● **Supplied text**
====================

So tonight, I took a specific gravity reading of 1.026 (started at 1.074) and the wine temperature was 65F. I returned the airlock and I'm getting about 15burb/min (1 ever 4 seconds). I did taste the wine at this stage and it is AMAZING. It is like this wonderful mix of carbonated beer and wine, and very very creamy from the yeast. So good, should definitely be a product as it.

Anyway, I have decided to continue the primary fermentation until S.G. ~1.010. I am still a little gunshy of another blowoff through the airlock.

Does this seem a little strange for a cab to be this vigorous? Or is there nothing to worry about?

Day 0:


After blowoff tube was installed:



I haven't made any wine, just beer and a little cider. But the standard answer is Don't Worry (Have a Homebrew)
Welcome aboard, keep us posted.
First, welcome to this hobby and welcome to this forum. I don't often make wine kits (I prefer to make country wines and mead) but I would suggest that you want to start a 6 gallon batch in a 7 gallon food grade bucket , or a 5 gallon batch in a 6 gallon bucket - loosely covered perhaps with a clean dishcloth or towel. Brewers (of beer) are appropriately anxious of infections that will sour their beers. Wine makers expect the pH to be close to 3 and so such infections are unlikely (and grains are swamped with lacto-bacteria but your kits are microbe free until a) you add water and b) pitch the yeast. A wide mouthed bucket with about 4-6 inches of headroom does not need a blow-off tube or an airlock, and indeed, the yeast need and benefit from access to O2 during the first week or two of fermentation. Indeed, when you ferment on fruit - whether grapes or berries or dandelions (OK, a flower and not a fruit) you want to push down the fruit two or three times a day to ensure that the surface -does not tend to dry out and so become a haven for mold and other spoilage organisms.

====================

Stored records:

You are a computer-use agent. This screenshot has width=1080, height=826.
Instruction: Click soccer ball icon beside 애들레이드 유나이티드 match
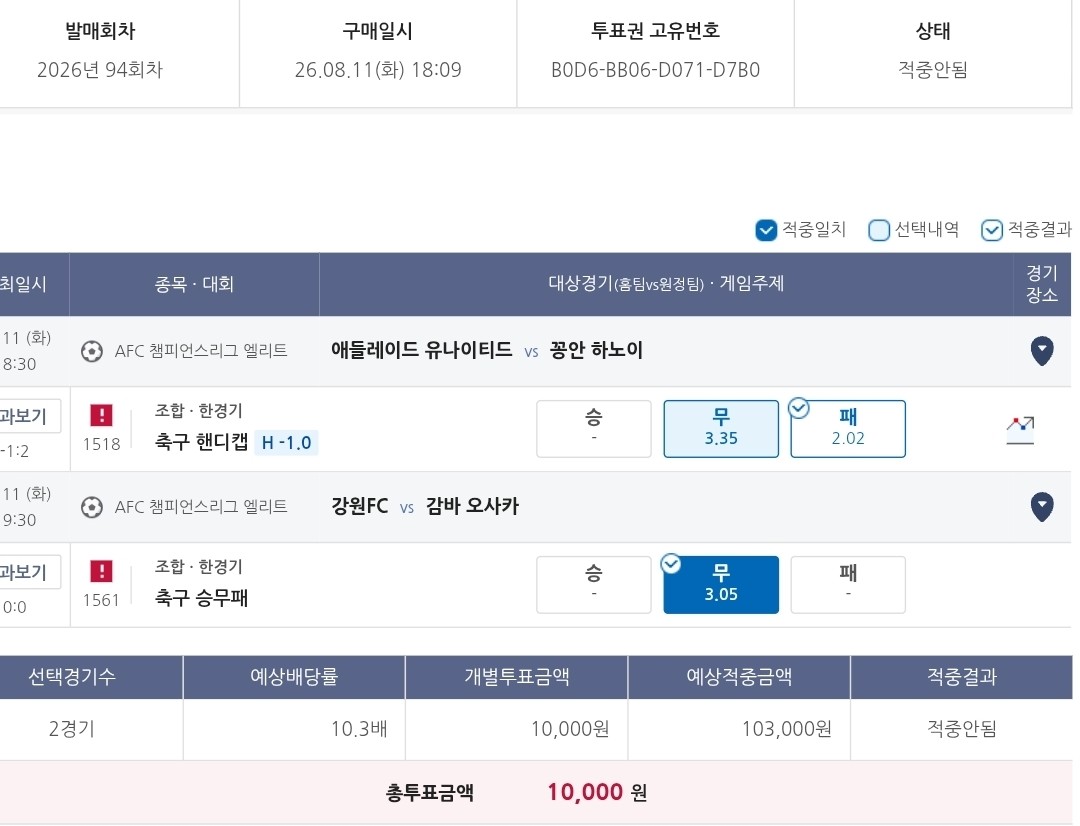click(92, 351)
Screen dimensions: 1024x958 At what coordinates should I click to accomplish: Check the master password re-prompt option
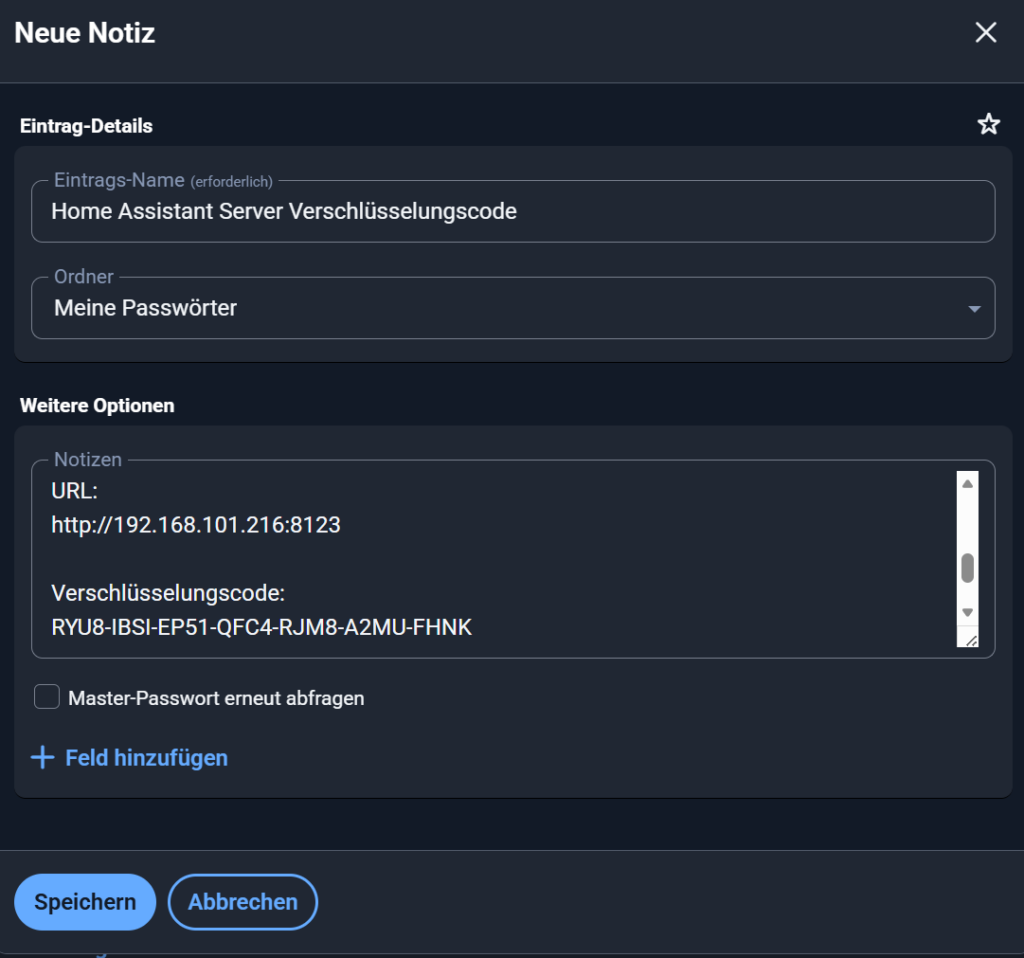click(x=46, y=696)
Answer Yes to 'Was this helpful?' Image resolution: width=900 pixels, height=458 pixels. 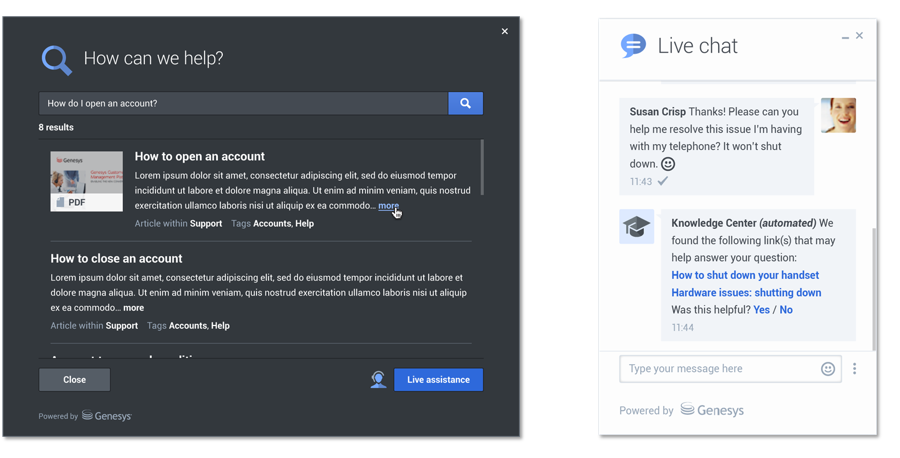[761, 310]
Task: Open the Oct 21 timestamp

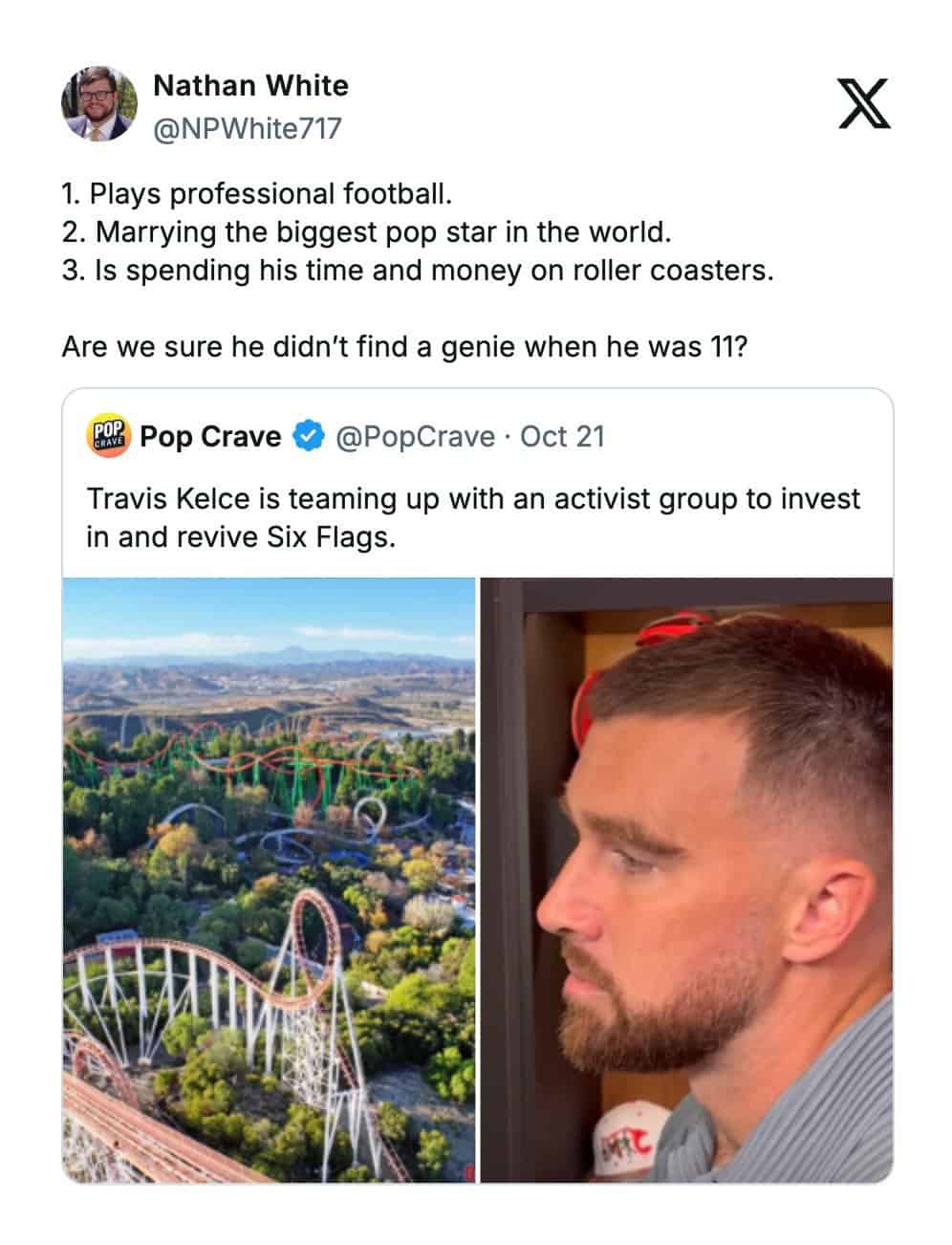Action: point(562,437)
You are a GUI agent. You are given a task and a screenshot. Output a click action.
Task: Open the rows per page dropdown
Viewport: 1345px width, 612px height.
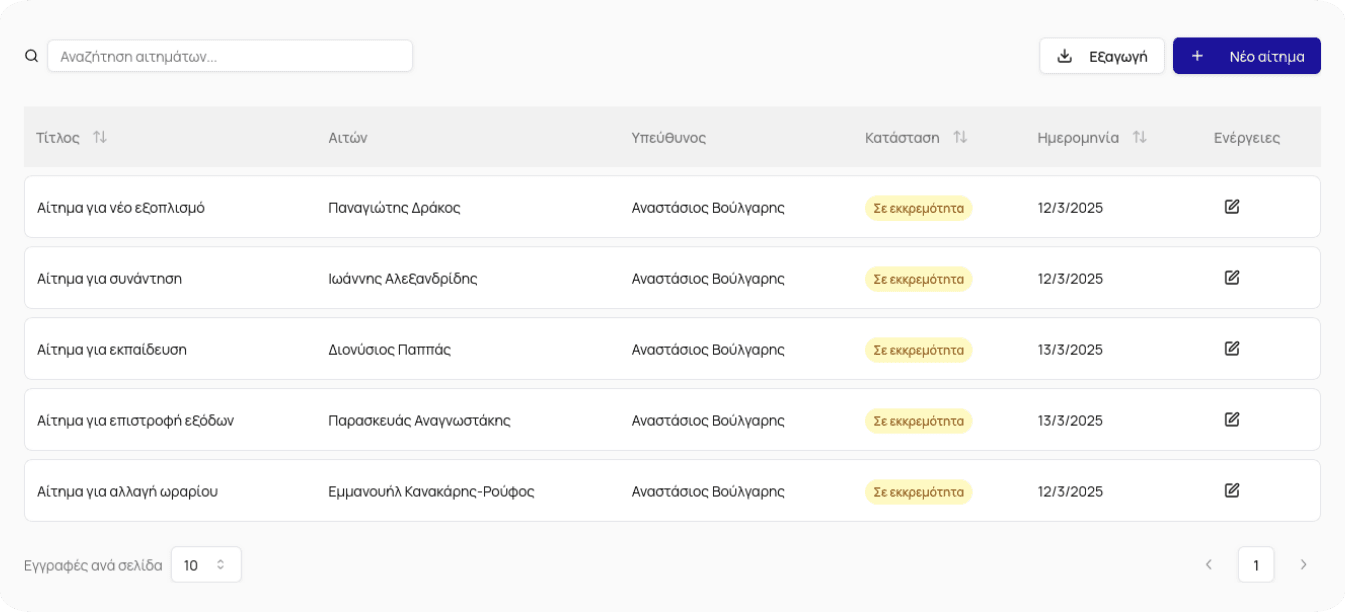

====================

● **Questions to answer**
(1) In the winemaking forum thread, what specific gravity did the wine start at?
(2) Carry on the winemaking forum thread from the point where it stops.
You can set the stored records aside because they aren't needed for this work.

● **Written responses**
(1) It started at 1.074.

(2)
All that said, some fermentations can be VERY vigorous and some are far more gentle. Whether vigorous or not can depend on the substrate you are fermenting AND on the yeast you, or the manufacturer of the kit selected. Kit makers typically select a yeast that is more or less fail safe- will happily work at just about any temperature in your wine room, and which are likely to be very vigorous (in part because the kit maker wants you to come back after a successful operation that makes a wine that CAN be enjoyed a few weeks after you pour the concentrate into your fermenter. A wine made using a less vigorous yeast under different temperatures might be best enjoyed after 6 months to 1-2 years of aging. (fermentation may have long finished but c) the yeast continue to clean up after themselves and d) chemical changes continue in the wine modifying flavors and color and mouthfeel: you can still find sediment dropping out of solution 12 months or more after you have decided to bottle - which is a good reason to allow a wine to age longer than the minimum time suggested by the kit maker. Again, their goal is for you to become a repeat customer.